ALKS would mean drivers could use a conditionally automated system that can take over control of the vehicle at low speeds, keeping it in lane on motorways.
But Joseph Smyth, from the Intelligent Vehicles group at Warwick’s WMG (formerly Warwick Manufacturing Group), who has been working with the Chartered Institute of Ergonomics and Human Factors (CIEHF), to create a response to the call for evidence in regards to the human side of using ALKS technology has warned that in order for the vehicle to hand control back to the driver there must a criteria for a safe operation to do so. He says some degree of driver state monitoring will be required, which researchers at WMG are currently investigating.

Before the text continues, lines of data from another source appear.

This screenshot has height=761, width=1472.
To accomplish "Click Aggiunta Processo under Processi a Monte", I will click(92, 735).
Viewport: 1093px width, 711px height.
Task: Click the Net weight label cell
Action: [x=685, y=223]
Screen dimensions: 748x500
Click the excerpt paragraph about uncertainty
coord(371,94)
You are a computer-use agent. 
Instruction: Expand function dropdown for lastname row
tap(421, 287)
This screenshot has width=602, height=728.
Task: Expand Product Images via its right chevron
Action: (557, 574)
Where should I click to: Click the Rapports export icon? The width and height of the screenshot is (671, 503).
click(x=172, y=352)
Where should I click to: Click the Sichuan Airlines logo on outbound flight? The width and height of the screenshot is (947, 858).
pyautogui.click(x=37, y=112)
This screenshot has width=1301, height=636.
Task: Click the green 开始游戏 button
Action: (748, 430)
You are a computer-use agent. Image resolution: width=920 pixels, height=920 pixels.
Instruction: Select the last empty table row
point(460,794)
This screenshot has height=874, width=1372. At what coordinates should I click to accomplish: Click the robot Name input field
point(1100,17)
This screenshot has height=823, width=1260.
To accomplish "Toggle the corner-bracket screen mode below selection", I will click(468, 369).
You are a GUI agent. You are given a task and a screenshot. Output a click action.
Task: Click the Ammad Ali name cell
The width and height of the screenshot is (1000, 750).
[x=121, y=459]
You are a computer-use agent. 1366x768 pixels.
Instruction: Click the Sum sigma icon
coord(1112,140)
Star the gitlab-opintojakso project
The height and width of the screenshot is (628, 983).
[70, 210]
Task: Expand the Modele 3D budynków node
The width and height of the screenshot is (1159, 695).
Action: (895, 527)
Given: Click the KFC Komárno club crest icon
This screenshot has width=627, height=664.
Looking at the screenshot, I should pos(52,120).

“Currently, there is no consensus about the most appropriate driver state monitoring system that is effective in real-world situations,” Smyth explained. “The government is advised to invest in research to set minimum system performance requirements for a DSM system. Eye tracking technology being tested by engineers in the 3xD simulator at WMG, University of Warwick.
“Currently, manufacturers use various techniques including eye tracking, head movement, steering wheel input and others – none of which have been proven to be fully suitable for the proposed technology. As, for example, eye tracking wouldn’t work if the driver was wearing sunglasses, and even if there was a sufficient DSM system there may be issues around how the data is collected and handled.
“The collection and storage of driver state data is important for understanding liability in the case of an accident. However, the public must be actively engaged with the government and automotive legislators to enable transparency in what data will be collected and stored – especially if we are talking about driver-focused cameras.”
The CIEHF team have also found that there is not enough research around the human machine interface – the relationship between the vehicle and the driver – and the government should seek to set standards around the design of these so that manufacturers can adhere to at least the minimum requirements for safe operation.
• What is the optimal method (including practicalities for on-road vehicles) to measure driver availability and attentiveness?
• What is an appropriate transition demand sequence and how should interaction with primary vehicle controls (steering wheel, brake pedal etc.) impact the handover of vehicle controls?
• What are the HMI requirements for communicating information pertinent to a transition demand?
• What are the training requirements and impact of training for safe operation of a Level 3 system?
• How should an automated vehicle (with automated driving system engaged) respond to an emergency response vehicle – including HMI and vehicle-driver communication?
• What tasks are appropriate to perform whilst a Level 3 system is activated and how do tasks impact the ability of the driver to safely regain control of a vehicle during a transition demand?
• Does enabling non-driving related tasks whilst in ‘automated mode’ increase likelihood or intention to engage with such tasks whilst driving manually?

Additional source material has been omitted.